Joe Biden marked the start of his lame-duck presidency with a significant speech outlining three reforms for the US supreme court – an important speech from a man who has spent decades as a staunch defender of institutions.

Biden’s remarks on Monday were laden with symbolism. He took the stage at an event commemorating the 50th anniversary of the signing of the Civil Rights Act, taking the stage in an auditorium at the Lyndon B Johnson Presidential Library and Museum, where Johnson gave his final public remarks. It was an effort to link his legacy to Johnson, another president who served as a master of the Senate, vice-president, and president before choosing not to seek re-election. Biden also sought to link himself to Johnson’s legacy of protecting democracy, noting Johnson signed both the Civil Rights Act in 1964 and the Voting Rights Act of 1965.

And Biden cast that legacy as one that is fundamentally opposed to what the supreme court is doing now. “In recent years extreme opinions that the supreme court has handed down have undermined longstanding civil rights and protections,” he said in his remarks. “This nation was founded on a fundamental principle: there are no kings in America.”

The reforms themselves are significant, but just a small sliver of what activists and others have been pushing for over the last few years. Biden would end lifetime appointments to the court, instead having the president appoint a justice every two years to an 18-year term. He would also adopt a binding and enforceable code of ethics.

Biden also supports a constitutional amendment to make it clear that the president is not immune from criminal charges for official acts – a response to the supreme court’s decision earlier this month in favor of Donald Trump.

“The court is mired in a crisis of ethics,” Biden said. “The court’s being used to weaponize an extreme and unchecked agenda.”

The first two proposals are unlikely to pass a narrowly divided Congress. The US constitution has not been amended since 1992 and it is extremely difficult to do so, requiring ratification by three-quarters of US states.

The power of Biden’s positioning may not be the substance but the legacy it leaves for other Democrats.

His past staunch defense of the court (in 1983 he reportedly called Franklin Delano Roosevelt’s effort to expand the court “boneheaded”; in 2020 he brushed off possible reforms) underscores how severe a threat to the rule of law the body poses. It moves an idea that was once seen as extreme to the mainstream of his party. Kamala Harris, the presumptive Democratic nominee, issued a statement on Monday supporting the reforms, as did a slew of left-leaning and progressive groups.

Chris Geidner, a legal journalist, noted that Harris had embraced reforming the supreme court within the first days of her candidacy. Ezra Levin, the founder of the group Indivisible, said Biden’s comments were “the entry point for many Democrats to start thinking and speaking more forcefully about the need for court reform”.

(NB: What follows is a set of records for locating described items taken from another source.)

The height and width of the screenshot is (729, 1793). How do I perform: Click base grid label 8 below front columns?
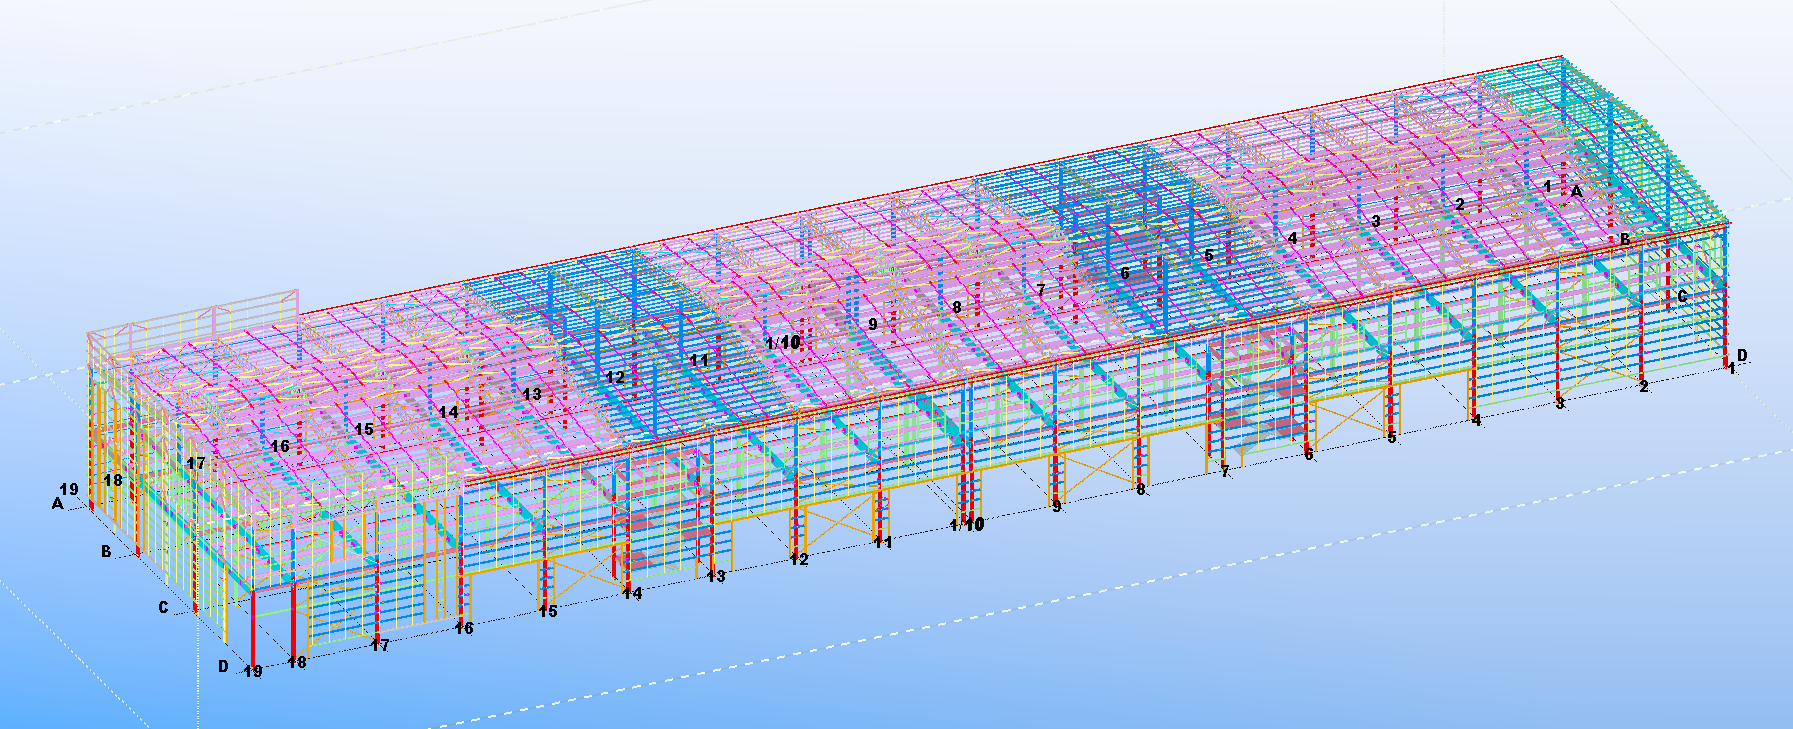(x=1140, y=489)
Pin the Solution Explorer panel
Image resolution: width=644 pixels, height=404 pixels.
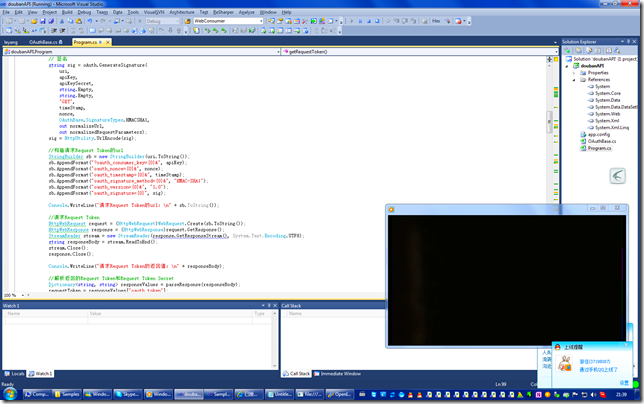coord(628,41)
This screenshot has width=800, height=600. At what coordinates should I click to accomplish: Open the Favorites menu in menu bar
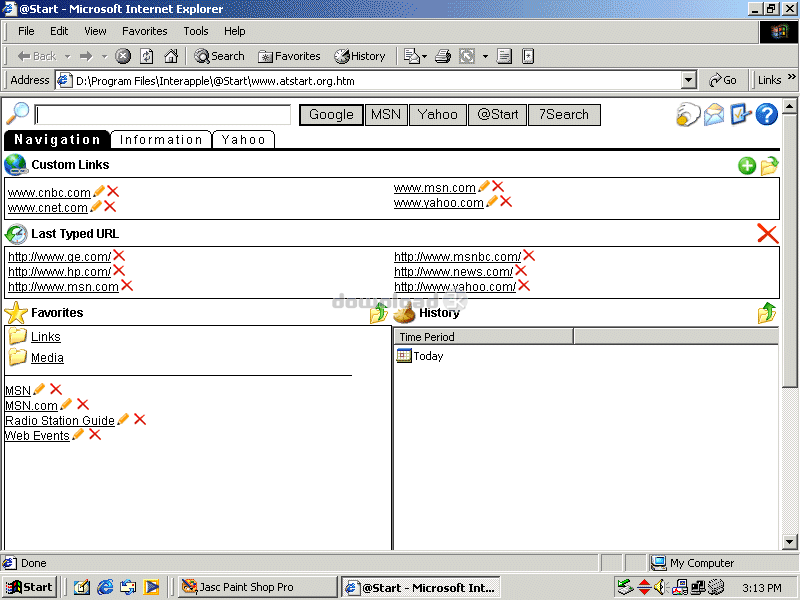coord(145,31)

But just like his reversal on filibuster reform, or even his decision to end his presidential bid, Biden’s big decision seems to merely be a late acknowledgment of a reality that was clear to many for years. Stephen Vladeck, a law professor at Georgetown University, noted that the timing of Biden’s announcement may actually undermine its credibility.

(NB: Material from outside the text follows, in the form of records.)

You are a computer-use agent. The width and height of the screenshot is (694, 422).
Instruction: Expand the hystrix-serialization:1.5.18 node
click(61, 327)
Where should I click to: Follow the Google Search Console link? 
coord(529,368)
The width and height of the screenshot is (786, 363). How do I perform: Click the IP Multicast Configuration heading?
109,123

Early in his term, Biden convened a commission to study supreme court reform that did not produce any recommendations. The commission, which was seen as a way of appeasing calls for reform without actually doing anything, completed its work in December 2021 – two and a half years ago. Biden’s announcement comes only after a series of extreme supreme court rulings – overturning Roe v Wade, expanding the right to carry a gun, undercutting the right to vote, and rolling back 40-year precedent empowering federal agencies to name a few – that Biden opposed.

“Any of those moments would have been understandable provocations for the president of the United States to take the lead in a national conversation about how powerful the supreme court has become – and whether, in the long-term, that’s a good thing for our constitutional system,” Vladeck wrote in his newsletter, One First. “By waiting until July of this year, with the presidential election less than four months away, the White House comes across a bit like Captain Renault in Casablanca – it’s shocked, SHOCKED!, to find that gambling’s going on in here.”

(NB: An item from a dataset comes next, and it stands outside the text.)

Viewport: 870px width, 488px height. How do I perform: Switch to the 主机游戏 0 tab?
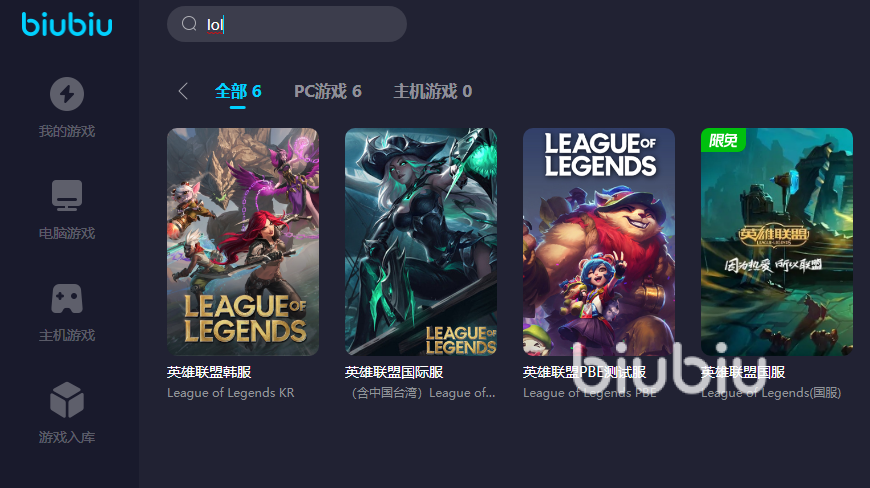tap(433, 91)
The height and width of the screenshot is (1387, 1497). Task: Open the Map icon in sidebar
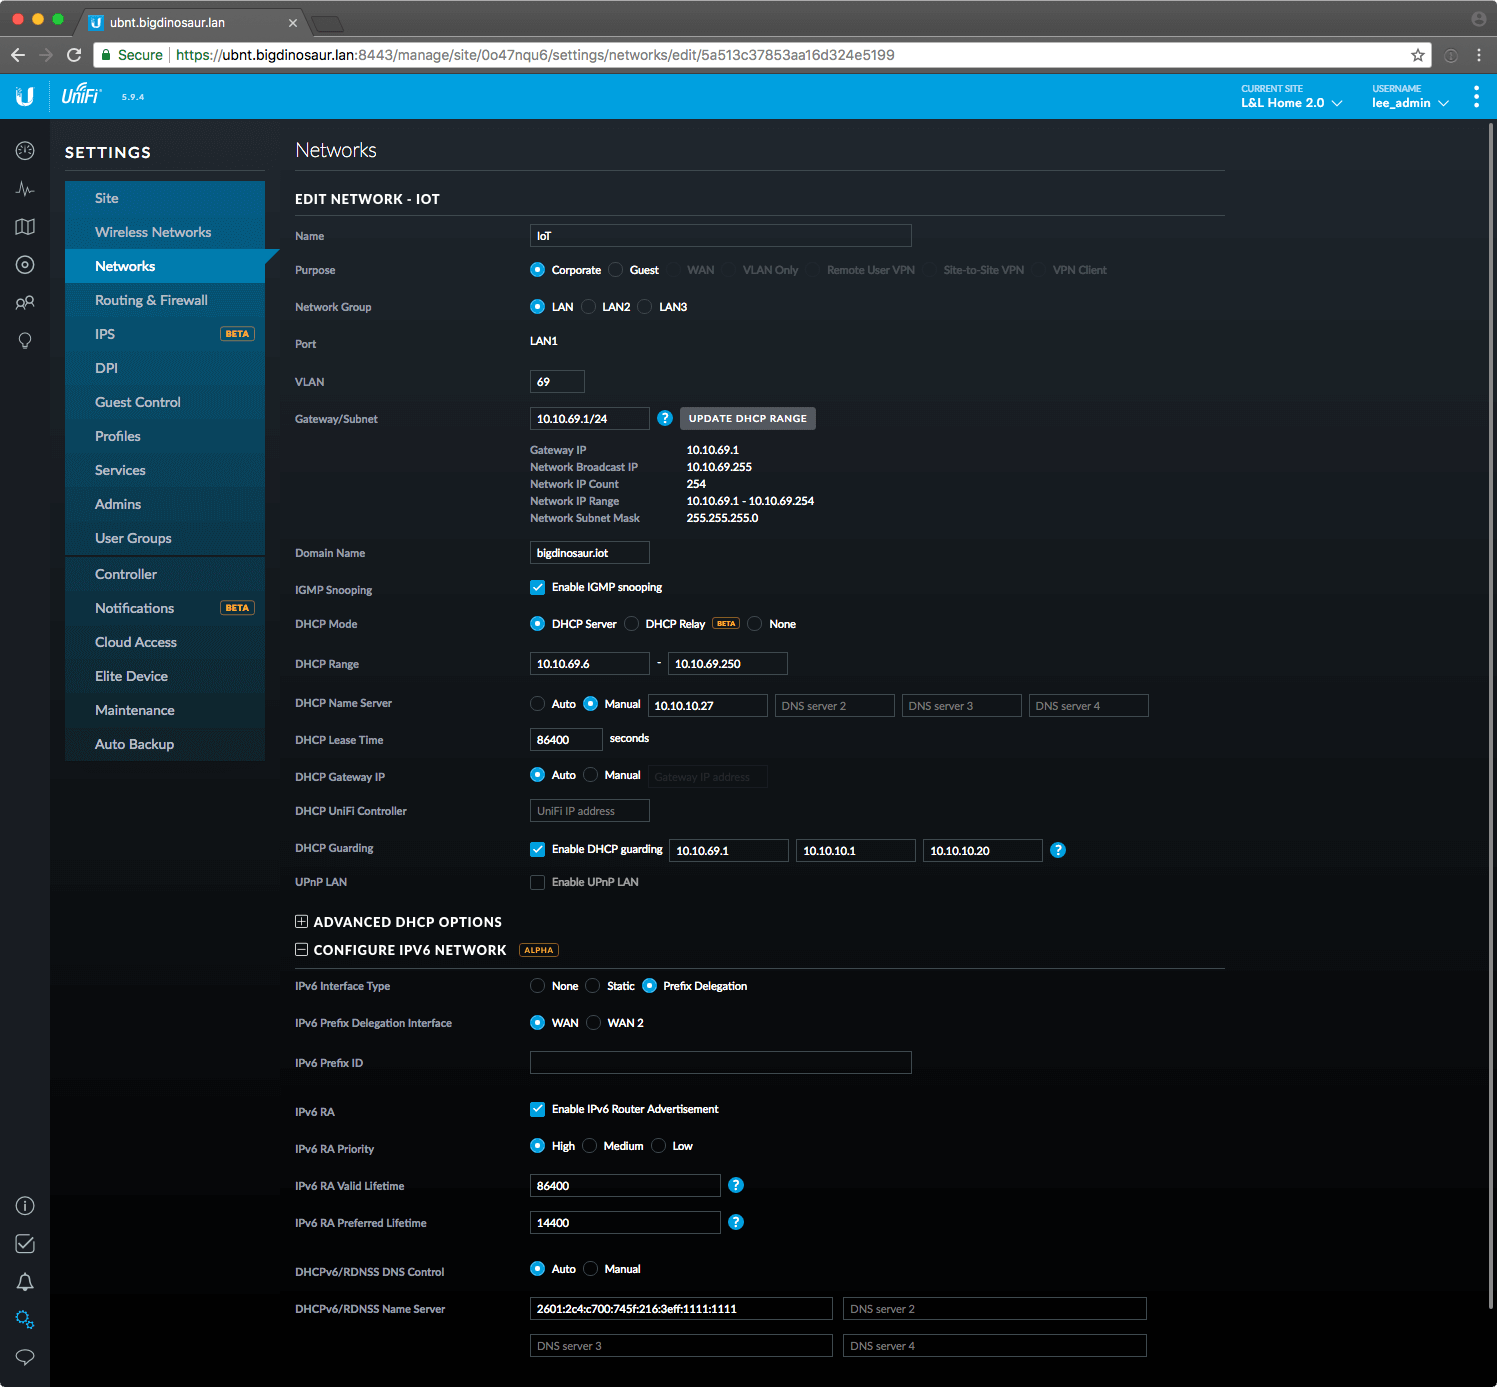(25, 227)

It was clear Biden – a little over a week after ending his candidacy – was thinking about his legacy on Monday. Towards the end of his speech, he recounted his career, walking through his decision to become a public defender in Delaware to his election to office with the first Black female vice-president.

“In two years, we’ll commemorate the 250th anniversary of the signing of the declaration of independence,” Biden said. “Imagine that moment and ask yourself: what do we want to be?”